Texto selecionado:
__________________________________________________
Palavras-chave: Enfermagem. Educação em Enfermagem. Pesquisa em avaliação de enfermagem. Ética

INTRODUÇÃO

O ensino de graduação em enfermagem vem sofrendo sucessivas mudanças curriculares, a partir de amplas discussões de novas propostas pedagógicas, no intuito de formar profissionais que atendam às necessidades do mercado de trabalho e de saúde da população, em uma perspectiva humanista1,2. Nesse sentido, espera-se que as instituições de ensino estejam comprometidas com a formação de profissionais críticos, reflexivos, éticos e políticos, impulsionando a profissão e repercutindo positivamente na formação de enfermeiros com maior inserção e participação social1.

Para acompanhar as transformações decorrentes das constantes modificações no quadro político-social e econômico do Brasil, faz-se necessário que a Enfermagem, como profissão atuante nesse novo contexto social e de saúde, reorganize-se, com a finalidade de avançar não apenas na formação de um novo profissional, mas, principalmente, de um indivíduo crítico capaz de contribuir para a transformação do contexto em que está inserido3,4. No entanto, observa-se que ainda não se produziram mudanças no ensino que estejam suficientemente em consonância com as exigências do mercado de trabalho e que sejam capazes de preparar profissionais centrados no cuidado humanizado e contextualizado, bem como envolvidos na transformação da realidade5.

As sucessivas mudanças curriculares nos cursos de graduação em enfermagem, comumente, não são precedidas de uma análise da realidade profissional dos enfermeiros, assim como não têm sofrido avaliações acerca do seu impacto, uma vez que, na literatura, são encontrados poucos estudos de acompanhamento de egressos das universidades com o objetivo de identificar as fragilidades e fortalezas da formação, para que, desse modo, se possa refletir sobre alterações que ainda necessitam ser implementadas6.
__________________________________________________
Dados armazenados:
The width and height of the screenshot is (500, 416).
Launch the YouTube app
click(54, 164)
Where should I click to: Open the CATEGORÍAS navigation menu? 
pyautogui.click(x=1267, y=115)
__________________________________________________
Tarefas obrigatórias:
1 > Responda com base no texto sobre o ensino de graduação em enfermagem:
(a) Com a formação de que tipo de profissionais se espera que as instituições de ensino estejam comprometidas?
(b) Que análise, segundo o texto, comumente não precede as mudanças curriculares nos cursos de graduação em enfermagem?
(c) Que tipo de estudo se encontra pouco na literatura?
2 > Retome o texto sobre o ensino de graduação em enfermagem e dê continuidade a ele a partir da última frase.

Respostas do exercício:
1 >
(a) Profissionais críticos, reflexivos, éticos e políticos.
(b) Uma análise da realidade profissional dos enfermeiros.
(c) Estudos de acompanhamento de egressos das universidades, destinados a identificar as fragilidades e fortalezas da formação.

2 >
Considera-se que o desafio para ocupação de espaços pela enfermagem está relacionado, principalmente, à formação de enfermeiros competentes tecnicamente no cuidado humano, éticos, políticos e comprometidos com o papel social da enfermagem7. Dessa maneira, a formação profissional que se pretende para os estudantes dos cursos de enfermagem deve ser fundamentada em conhecimentos e, principalmente, na ética, direcionada para a capacidade de identificar problemas, buscando alternativas para superálos, por meio do desenvolvimento do raciocínio crítico, da autonomia, da criatividade e da comunicação.

É de grande relevância que os profissionais reflitam quanto ao seu processo de formação, a partir de suas experiências e enfrentamentos no cotidiano de trabalho, confrontando as competências adquiridas e desenvolvidas no curso de graduação com a realidade profissional, sugerindo mudanças e contribuindo para uma formação capaz de atender as necessidades do exercício da profissão8.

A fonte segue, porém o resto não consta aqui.